Archival tape -- News Reporter 3:
“Tonight R Kelly is facing charges for sexual abuse…”
Archival tape -- News Reporter 4:
“For years Larry Nassar was responsible for the care of most of the top gymnasts in the United States. In a Michigan courtroom he pleaded guilty…”
Archival tape -- News Reporter 5:
“Bill Cosby walked out of court yesterday wearing suspenders and handcuffs..”
KATE:
And that is, I think, a good thing and a positive development, but there's still a tendency that worries me to kind of divide up sexual assailants into the the basket of the, I suppose, deplorable, to borrow a Clinton catch phrase, perhaps unfortunate one, the Harvey Weinstein, the kind of maligned as monsters. And that's not exactly inaccurate.

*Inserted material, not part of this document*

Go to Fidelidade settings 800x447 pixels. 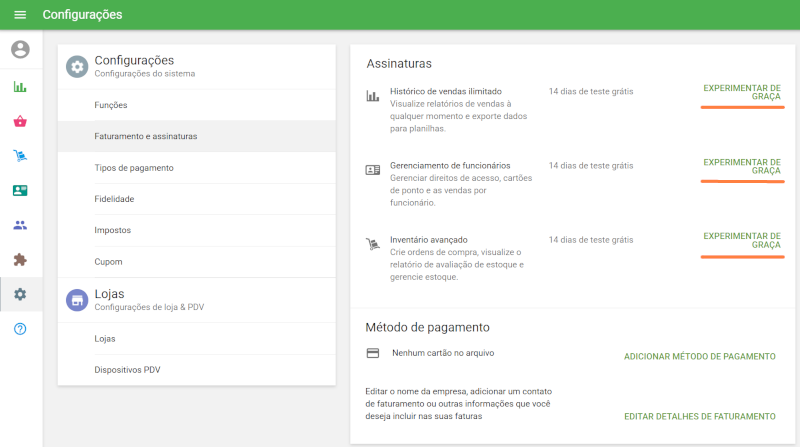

But then you get the perpetrators who were very quickly redeemed in the public eye, people who did commit serious wrongs. And yet there's an instant bid to forgive and forget. I think it would be fair to be somewhat cynical about the ways in which the movement hasn't fully held accountable some perpetrators.
RUBY:
Mmm, on this idea of forgiving and forgetting, you’ve previously discussed this idea of “himpathy”, of how we’re conditioned to feel more sympathy for men in these instances, than their victims. Can you talk to me about that?
KATE:
Yeah, absolutely, I think there is this prevalent tendency to sympathise with and centre on especially powerful men who are credibly accused of sexual harassment, assault and other misogynistic acts, including two things like domestic violence and intimate partner homicide.

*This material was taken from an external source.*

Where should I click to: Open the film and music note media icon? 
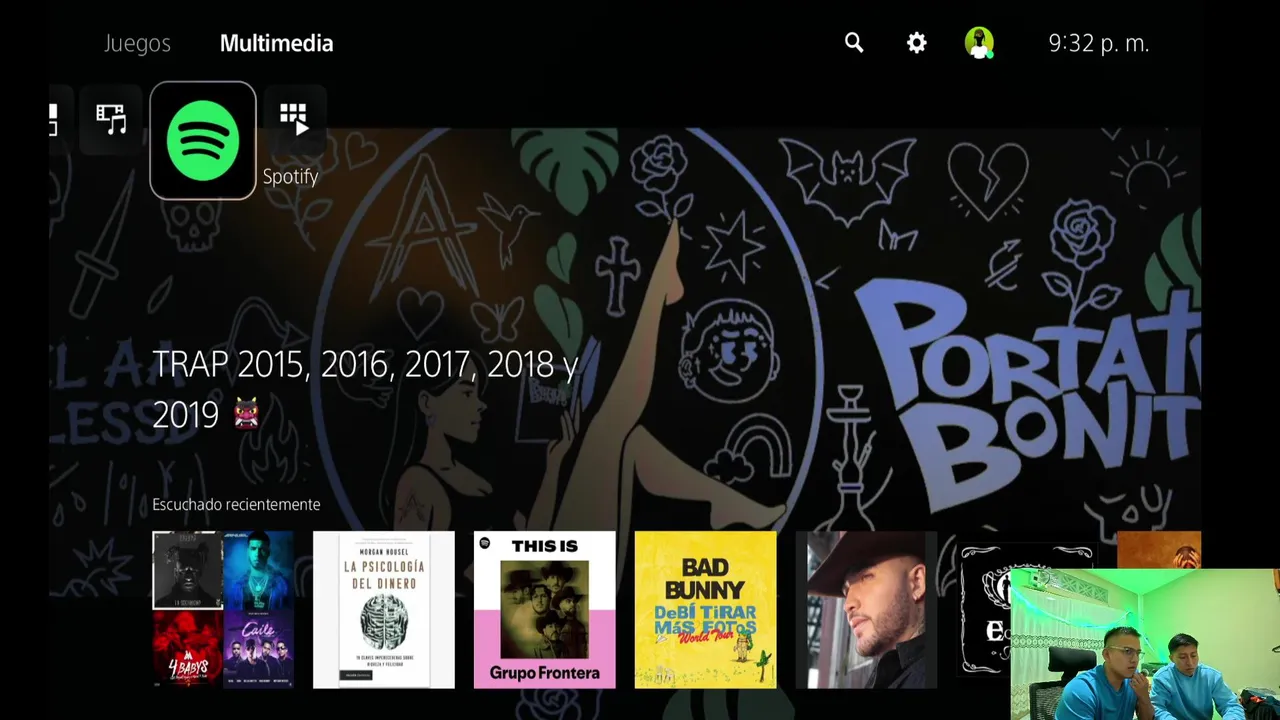[111, 120]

You get this sense that the real victim in all of this is him in as much as it might affect his reputation, his prospects.
One classic example of this that played out in the US is in the Brett Kavanhaugh case.Where Christine Blasesy-Ford came forward with allegations against Brett Kavanaugh, who was Donald Trump's nominee for the U.S. Supreme Court.
Archival tape -- Senator Lindsey Grahams:
“This is the most unethical sham since I've been in politics, and if you really wanted to know the truth, you sure as hell wouldn't have done what you've done to this guy.”
KATE:
Senator Lindsey Graham's fulminating about this man, Brett Kavanaugh, having been through hell because of the Senate investigation into these allegations.
Archival tape -- Senator Lindsey Grahams:
“Would you say you've been through hell?”
Archival tape -- Brett Kavanhaugh:
“I've been through hell and then some.”
Archival tape -- Senator Lindsey Grahams:
“This is not a job interview. Yeah, this is hell.”
KATE:
The sense that the very I think credible allegations levelled against him from Christine Blasey-Ford formed the sense that he would be impacted by these allegations and potentially deprived of the ability to become US Supreme Court Justice. That became the central issue rather than what he had allegedly, I think very plausibly done to her.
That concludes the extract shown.